My meeting with Sugandha Iyer (now in English)

It was Sugandha Iyer I met on the train between Geneva and Stuttgart. I was sitting, looking out of the window, full of nostalgia. I had lived for some time in Geneva. Many times I had been sitting on the north shore, looking out over Mont Blanc. For the first time in my life I had taken the cable car up at Mont Salève.

This was the mountain that Jean Piaget was thinking of when he asked the children if mountains were alive. No, Mont Saleve was not alive, it always stayed at the same place. But the clouds above were alive. They moved. Sometimes slowly, sometimes impatiently. Jean Piaget was my guru, my Nobel Prize candidate. If there had been a Nobel Prize in psychology.

I was ripped out of my thoughts. In front of me sat a woman, dressed in a sari. She was so beautiful. It shone about her. I had to say something. So I said it. In English. Not that she was beautiful, but that her sari was. I even t think hat I dared to ask why she was here on the train. In Switzerland. What brought a sari clad woman onboard a train in Switzerland?

So our friendship began.

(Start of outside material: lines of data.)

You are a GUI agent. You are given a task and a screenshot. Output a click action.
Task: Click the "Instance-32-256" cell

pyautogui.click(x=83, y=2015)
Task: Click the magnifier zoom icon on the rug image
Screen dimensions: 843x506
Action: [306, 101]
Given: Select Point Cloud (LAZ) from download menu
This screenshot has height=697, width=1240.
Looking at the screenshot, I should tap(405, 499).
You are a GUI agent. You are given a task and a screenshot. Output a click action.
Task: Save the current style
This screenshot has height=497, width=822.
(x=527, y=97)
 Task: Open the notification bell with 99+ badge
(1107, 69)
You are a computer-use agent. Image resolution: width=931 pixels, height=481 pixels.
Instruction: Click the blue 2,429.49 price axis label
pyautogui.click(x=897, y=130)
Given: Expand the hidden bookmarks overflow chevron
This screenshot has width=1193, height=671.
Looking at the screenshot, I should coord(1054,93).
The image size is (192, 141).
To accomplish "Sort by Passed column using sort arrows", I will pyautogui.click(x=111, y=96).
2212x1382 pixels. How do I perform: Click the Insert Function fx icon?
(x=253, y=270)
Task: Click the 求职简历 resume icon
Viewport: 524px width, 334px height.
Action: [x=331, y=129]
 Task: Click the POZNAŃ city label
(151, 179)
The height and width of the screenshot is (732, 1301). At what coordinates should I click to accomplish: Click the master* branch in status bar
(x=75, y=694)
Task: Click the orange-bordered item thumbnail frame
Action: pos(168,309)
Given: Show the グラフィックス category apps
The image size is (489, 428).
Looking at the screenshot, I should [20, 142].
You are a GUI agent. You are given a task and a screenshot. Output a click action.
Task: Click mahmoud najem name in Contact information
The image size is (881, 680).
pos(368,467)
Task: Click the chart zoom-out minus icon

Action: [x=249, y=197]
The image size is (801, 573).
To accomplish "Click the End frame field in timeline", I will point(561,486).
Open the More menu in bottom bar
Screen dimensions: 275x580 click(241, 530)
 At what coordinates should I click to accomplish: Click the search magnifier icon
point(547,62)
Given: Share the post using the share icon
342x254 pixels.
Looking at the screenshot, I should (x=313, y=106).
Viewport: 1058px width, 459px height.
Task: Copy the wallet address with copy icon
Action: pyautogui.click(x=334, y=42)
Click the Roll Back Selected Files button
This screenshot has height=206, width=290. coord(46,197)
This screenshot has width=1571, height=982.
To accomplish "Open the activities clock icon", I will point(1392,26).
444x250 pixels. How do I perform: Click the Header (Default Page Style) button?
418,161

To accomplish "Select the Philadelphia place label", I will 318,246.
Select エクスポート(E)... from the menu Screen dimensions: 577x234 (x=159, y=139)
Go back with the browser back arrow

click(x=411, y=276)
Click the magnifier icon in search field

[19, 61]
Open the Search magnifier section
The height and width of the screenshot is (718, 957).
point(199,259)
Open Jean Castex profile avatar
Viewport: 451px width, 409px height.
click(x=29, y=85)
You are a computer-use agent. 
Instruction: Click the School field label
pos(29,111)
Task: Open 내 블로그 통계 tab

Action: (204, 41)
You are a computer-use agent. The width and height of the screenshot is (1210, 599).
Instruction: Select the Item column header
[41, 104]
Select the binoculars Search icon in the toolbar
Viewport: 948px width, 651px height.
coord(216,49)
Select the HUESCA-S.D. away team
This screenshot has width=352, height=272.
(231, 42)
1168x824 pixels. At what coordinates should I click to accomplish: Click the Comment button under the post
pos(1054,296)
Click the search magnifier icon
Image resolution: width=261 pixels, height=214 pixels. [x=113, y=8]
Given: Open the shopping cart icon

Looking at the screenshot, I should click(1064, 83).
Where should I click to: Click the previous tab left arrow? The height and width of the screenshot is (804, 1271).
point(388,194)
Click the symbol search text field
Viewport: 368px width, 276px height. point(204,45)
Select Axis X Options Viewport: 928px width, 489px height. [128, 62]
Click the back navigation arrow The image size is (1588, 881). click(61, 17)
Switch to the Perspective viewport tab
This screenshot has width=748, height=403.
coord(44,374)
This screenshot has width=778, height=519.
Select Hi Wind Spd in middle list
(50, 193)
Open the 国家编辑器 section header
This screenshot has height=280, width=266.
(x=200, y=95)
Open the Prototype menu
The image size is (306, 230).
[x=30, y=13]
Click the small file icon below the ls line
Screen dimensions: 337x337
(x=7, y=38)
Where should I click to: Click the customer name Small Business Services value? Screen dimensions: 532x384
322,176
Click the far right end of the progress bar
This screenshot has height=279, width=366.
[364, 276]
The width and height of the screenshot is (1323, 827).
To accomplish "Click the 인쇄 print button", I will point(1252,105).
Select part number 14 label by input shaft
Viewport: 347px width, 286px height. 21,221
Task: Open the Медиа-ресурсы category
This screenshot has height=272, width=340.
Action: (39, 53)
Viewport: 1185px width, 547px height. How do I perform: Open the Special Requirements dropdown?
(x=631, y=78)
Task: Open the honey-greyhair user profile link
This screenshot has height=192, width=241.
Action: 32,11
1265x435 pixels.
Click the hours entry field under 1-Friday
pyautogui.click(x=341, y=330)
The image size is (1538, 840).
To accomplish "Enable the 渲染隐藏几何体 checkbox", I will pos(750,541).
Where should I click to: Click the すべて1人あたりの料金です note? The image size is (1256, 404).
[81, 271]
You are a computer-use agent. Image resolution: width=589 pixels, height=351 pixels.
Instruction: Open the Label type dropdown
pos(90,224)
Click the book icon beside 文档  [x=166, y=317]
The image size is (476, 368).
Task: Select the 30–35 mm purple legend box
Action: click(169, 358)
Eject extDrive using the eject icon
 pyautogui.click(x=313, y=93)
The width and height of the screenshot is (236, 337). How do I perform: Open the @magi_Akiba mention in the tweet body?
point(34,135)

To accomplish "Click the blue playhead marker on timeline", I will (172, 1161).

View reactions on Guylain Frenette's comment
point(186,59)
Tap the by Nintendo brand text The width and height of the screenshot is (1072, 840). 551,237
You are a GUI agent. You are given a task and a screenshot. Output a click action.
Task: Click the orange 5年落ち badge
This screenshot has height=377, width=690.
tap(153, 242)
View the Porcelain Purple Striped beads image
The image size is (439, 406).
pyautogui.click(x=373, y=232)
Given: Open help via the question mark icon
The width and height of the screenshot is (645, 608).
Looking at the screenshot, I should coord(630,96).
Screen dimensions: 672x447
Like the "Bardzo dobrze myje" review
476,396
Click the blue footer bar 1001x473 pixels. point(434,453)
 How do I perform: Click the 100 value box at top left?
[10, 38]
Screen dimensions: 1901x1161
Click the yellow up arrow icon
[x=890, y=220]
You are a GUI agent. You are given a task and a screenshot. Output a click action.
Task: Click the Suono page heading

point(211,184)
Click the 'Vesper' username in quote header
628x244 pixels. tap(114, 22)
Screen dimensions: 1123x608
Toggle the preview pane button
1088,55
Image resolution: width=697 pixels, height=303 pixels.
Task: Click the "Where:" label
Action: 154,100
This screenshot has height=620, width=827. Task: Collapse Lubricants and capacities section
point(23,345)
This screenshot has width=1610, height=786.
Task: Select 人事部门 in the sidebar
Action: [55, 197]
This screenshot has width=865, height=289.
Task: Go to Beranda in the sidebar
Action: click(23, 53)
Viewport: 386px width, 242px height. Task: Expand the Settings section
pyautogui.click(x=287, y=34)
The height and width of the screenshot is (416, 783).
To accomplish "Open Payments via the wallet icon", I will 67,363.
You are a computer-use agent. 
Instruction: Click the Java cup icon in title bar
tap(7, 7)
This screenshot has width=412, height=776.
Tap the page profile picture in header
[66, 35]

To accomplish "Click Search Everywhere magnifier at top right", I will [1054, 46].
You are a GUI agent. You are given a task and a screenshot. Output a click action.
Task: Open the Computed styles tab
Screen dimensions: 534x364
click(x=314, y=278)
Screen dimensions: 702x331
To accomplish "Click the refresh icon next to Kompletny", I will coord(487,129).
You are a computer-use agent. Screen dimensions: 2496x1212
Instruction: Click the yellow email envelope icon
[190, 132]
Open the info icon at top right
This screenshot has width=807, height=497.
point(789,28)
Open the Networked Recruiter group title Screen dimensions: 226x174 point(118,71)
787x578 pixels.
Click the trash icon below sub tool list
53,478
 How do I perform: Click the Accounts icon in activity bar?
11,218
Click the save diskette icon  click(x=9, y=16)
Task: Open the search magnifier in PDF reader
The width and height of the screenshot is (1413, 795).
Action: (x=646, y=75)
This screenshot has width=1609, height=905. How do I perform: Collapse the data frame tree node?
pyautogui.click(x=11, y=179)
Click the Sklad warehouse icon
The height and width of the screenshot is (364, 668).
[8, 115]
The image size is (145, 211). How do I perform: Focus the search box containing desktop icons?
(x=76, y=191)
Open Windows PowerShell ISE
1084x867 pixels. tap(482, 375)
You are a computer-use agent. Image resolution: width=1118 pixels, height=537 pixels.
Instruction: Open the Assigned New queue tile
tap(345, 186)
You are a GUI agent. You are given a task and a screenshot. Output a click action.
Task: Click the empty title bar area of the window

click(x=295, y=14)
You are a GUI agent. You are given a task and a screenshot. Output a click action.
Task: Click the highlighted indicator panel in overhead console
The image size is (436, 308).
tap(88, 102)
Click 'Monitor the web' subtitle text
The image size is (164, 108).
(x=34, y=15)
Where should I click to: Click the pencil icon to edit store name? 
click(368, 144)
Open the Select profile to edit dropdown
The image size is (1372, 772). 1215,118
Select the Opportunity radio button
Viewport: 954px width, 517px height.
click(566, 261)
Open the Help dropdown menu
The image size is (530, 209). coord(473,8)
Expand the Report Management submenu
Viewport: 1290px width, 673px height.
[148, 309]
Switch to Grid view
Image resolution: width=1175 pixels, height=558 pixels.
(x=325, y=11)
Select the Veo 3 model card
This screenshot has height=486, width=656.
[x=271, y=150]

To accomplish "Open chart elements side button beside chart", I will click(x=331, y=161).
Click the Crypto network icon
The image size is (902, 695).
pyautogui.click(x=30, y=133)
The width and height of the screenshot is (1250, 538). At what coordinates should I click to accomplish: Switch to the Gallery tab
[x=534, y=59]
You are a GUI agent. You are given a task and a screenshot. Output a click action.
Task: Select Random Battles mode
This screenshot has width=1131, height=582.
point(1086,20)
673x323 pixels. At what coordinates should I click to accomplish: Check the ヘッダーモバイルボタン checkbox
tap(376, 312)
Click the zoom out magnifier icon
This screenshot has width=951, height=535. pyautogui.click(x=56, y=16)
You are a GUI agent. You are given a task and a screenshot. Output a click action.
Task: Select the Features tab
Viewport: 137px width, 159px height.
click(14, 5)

It took a long time before I understood how much it would bring to me. I was full of job thoughts, aspirations and disappointments. I was far too limited to understand her importance.

She gave me some hand-painted cards. They were painted on large leaves. Beautiful! I had never seen anything like this before. But did I understand the Indian beauty? I appreciated the work, but my heart was not stirred, neither by the radiance of the faces painted, nor by the elegance of the elephant.

It must have been on the train, when she told me she had been in Basel? She had shown a few paintings at a show there? That it would take nearly thirty years before I understood!